DOCUMENT EXTRACT
_ _ _ _
Potential bankruptcy threatens bus services in Oslo 

The strained finances of bus provider Unibuss could cause chaos for Oslo’s bus network if the company folds. 

Potential bankruptcy threatens bus services in Oslo 

Unibuss, which is wholly owned by Oslo Municipality, is in danger of going bust due to large losses, unpaid bills, and fines from public transport firm Ruter for issues with its electric bus fleet this winter. 

Oslo City Council will hold an emergency meeting headed up by transport councilor Marit Vea on Wednesday, where she will be grilled on how the council will avert a collapse in the city’s public transport network should Unibuss go bankrupt. 

Unibuss is comprised of four smaller companies that operate bus routes in Oslo on behalf of Ruter. The company has just over 370 buses in operation and covers around 60 to 70 percent of the routes in Oslo and the neighboring municipality of Bærum. 

Oslo’s fleet of electric busses struggled especially with snow and cold temperatures this winter, which caused frequent chaos across the capital’s public transport network. 

Snow, ice, range and charging issues for the busses lead to vehicle shortages which caused mass delays and cancellations several times over the winter. 

Ruter, which is also part owned by Oslo municipality, believes that the financial problems facing Unibuss mean the company could be forced to file for bankruptcy or undergo a major restructuring, according to a memo obtained by publication Teknisk Ukeblad.  

It has previously told public broadcaster that it was working on a plan in case Unibuss goes bankrupt.
_ _ _ _
PROBLEM
Extend the news piece on Unibuss and Oslo's bus services, starting after its final sentence.
_ _ _ _
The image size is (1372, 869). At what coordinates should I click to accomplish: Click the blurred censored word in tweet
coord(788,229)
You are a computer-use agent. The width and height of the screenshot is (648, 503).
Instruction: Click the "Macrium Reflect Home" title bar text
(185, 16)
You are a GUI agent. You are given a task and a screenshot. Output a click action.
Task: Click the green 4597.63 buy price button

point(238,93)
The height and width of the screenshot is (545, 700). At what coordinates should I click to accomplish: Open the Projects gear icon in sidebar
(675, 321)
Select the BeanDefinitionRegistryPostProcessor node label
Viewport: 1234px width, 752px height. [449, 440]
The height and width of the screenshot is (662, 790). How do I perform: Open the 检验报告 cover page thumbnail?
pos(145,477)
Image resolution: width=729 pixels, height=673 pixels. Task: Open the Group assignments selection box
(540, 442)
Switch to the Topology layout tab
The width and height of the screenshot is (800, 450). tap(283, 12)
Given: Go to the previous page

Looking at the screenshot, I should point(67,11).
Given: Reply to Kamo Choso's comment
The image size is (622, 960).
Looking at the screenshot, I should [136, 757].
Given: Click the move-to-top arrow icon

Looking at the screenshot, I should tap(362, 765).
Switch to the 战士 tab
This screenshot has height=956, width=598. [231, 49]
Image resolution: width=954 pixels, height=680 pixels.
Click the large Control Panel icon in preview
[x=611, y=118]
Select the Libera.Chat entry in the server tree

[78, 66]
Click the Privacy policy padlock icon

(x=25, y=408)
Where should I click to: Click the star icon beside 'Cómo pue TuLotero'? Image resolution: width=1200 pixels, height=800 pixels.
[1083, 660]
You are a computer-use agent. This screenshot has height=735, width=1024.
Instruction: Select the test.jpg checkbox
_ _ _ _
RESULT BELOW
“There is no doubt that the first days of such a scenario will be very demanding for the residents of Oslo and parts of Akershus,” Ruter’s communications director Elisabeth Skarsbø Moen told public broadcaster NRK.  

“First and foremost, we are working to find a solution together with Unibuss that does not affect Ruter’s customers,” she said. 

“But as those responsible for public transport, we have both a plan and an emergency organization ready to also handle a bankruptcy,” Skarsbø Moen added. 

Should Unibuss go bankrupt, its buses would become part of the bankruptcy estate and if such an event were to occur while passengers were in transit, all passengers would need to disembark at the next stop so the buses can be transported to the depot. 

Ruter said it had an eye on the market to try and see what could be available in terms of extra buses and equipment. 

It said that its priority would be to ensure that school transport, and that healthcare workers could get to work, in the event of a sudden lack of buses.